Oireachtas Joint and Select Committees

Wednesday, 11 July 2018

Joint Oireachtas Committee on Communications, Climate Action and Environment

Illegal Dumping: Discussion

1:30 pm

Mr. Gerard O'Leary:

I will be happy to answer questions afterwards.

We welcomed the "RTÉ Investigates" programme. From an EPA point of view, it highlighted some of the challenges we face in regulating the waste sector. There are other regulators in the area and I have detailed those in our paper.

We have concerns about the waste sector. While I have pointed to some successes we have had in regulating the sector and the 200-odd activities we regulate, many of the successes have been achieved by dragging companies through the courts system. We do not see the sector coming voluntarily. I suppose I am comparing it to other sectors. We did a review between 2009 and 2013. A total of 40% of our prosecutions were in the waste sector. Regarding the total activities we regulate, between waste and industry, we regulate approximately 800, 200 of which are in the waste sector, so the committee can see that a lot of time is consumed by one sector compared to the other 600.

I cannot recall any other sector that we regulate that has changed so dramatically in the past number of years. Essentially, we now regulate the private sector. We have had to evolve some of our enforcement strategies over the years. I will discuss one of the changes we made two years ago, which, again, has been successful. Across the 800 activities we regulate, we have five regions. We used to be all paper but we are now all electronic and, therefore, we get intelligence much faster than was the case previously. Every three months, we publish on our website the list of activities that are not just regulated by local offices but involve national enforcement. That involves all sections of the EPA in trying to bring what is a small cohort back into compliance. We will publish again next month because the three months are up. The small cohort within the waste sector has featured on those national priority lists so it is something we will publish every three months. Of the activities on the national list, approximately half of them have been prosecuted. We are bringing the most non-compliant activities to the surface and adopting a national approach.
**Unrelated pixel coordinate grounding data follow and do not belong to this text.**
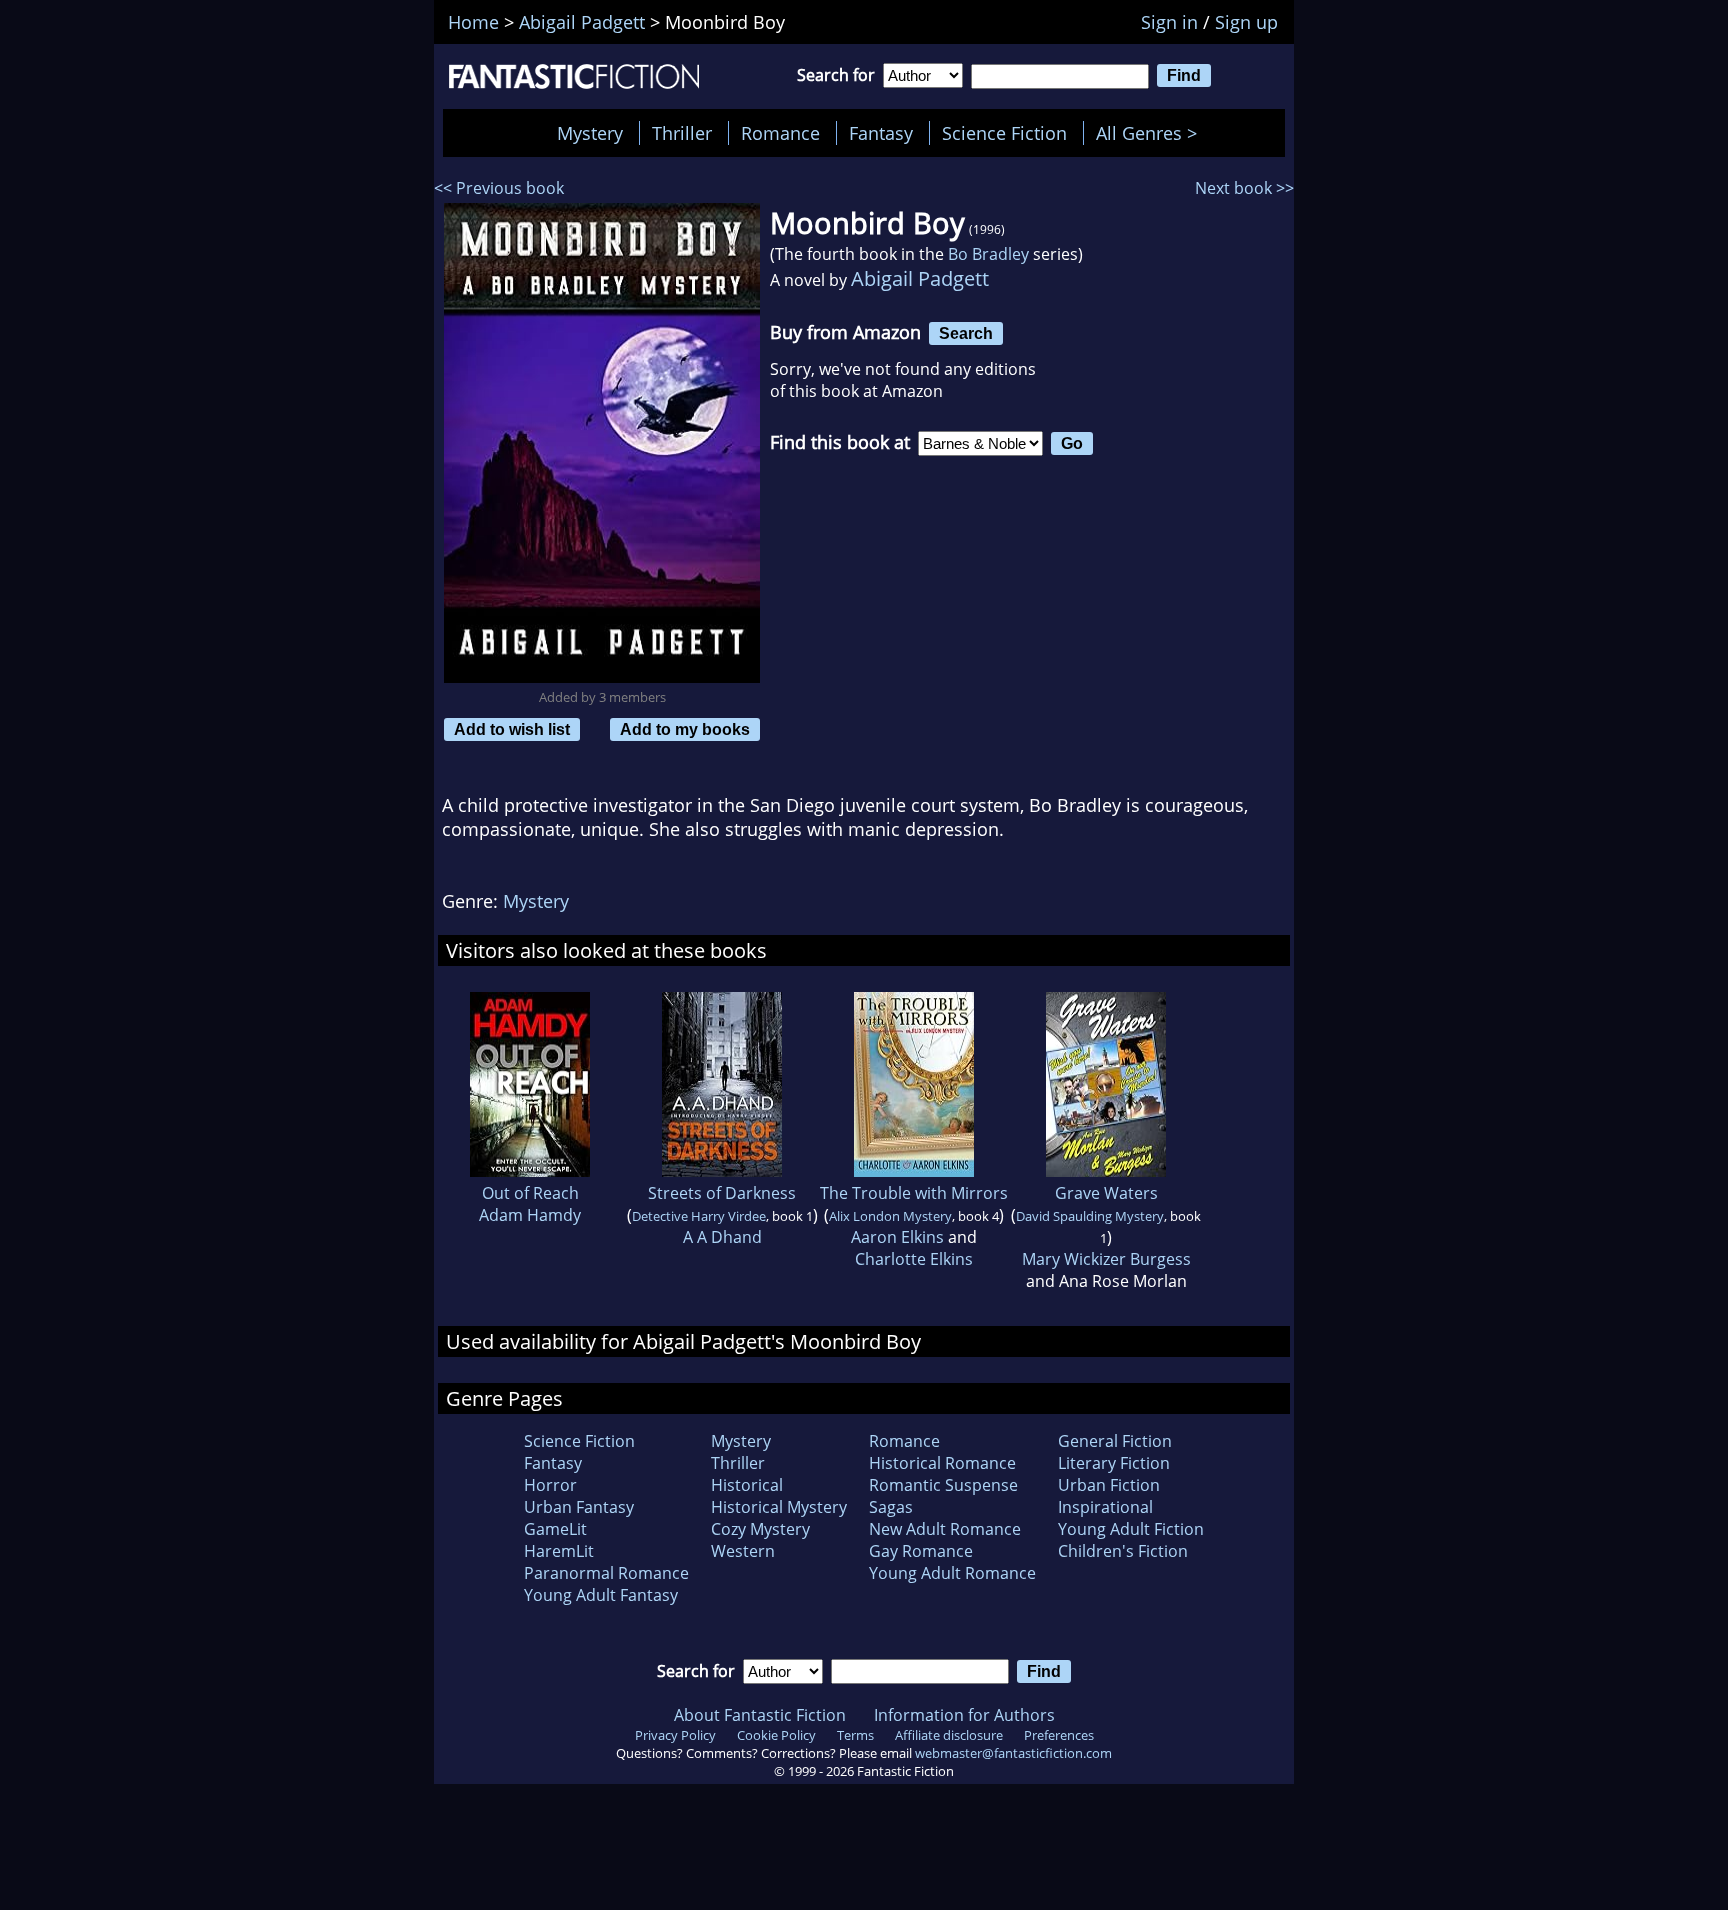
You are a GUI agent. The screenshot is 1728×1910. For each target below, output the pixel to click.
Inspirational (1105, 1507)
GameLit (555, 1529)
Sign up (1246, 22)
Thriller (682, 133)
The third issue, which I touched upon and which was featured in the programme, is the fact that we have published three reports on the performance of local authorities with regard to their environmental functions. While the programme focused solely on waste, we cover air and water activities. In the first report we published in 2014, we determined that approximately one third of local authorities' performance in waste enforcement was poor. At that stage, we had pressed for something that was in an earlier Government policy statement in 2012, namely, the establishment of three lead local authorities that would support local authorities. Thankfully, they are now in place. While we can see an improvement in 2017, I do not want to suggest to the committee that just because of the establishment of these lead local authorities, everything will be solved but it is a step in the right direction.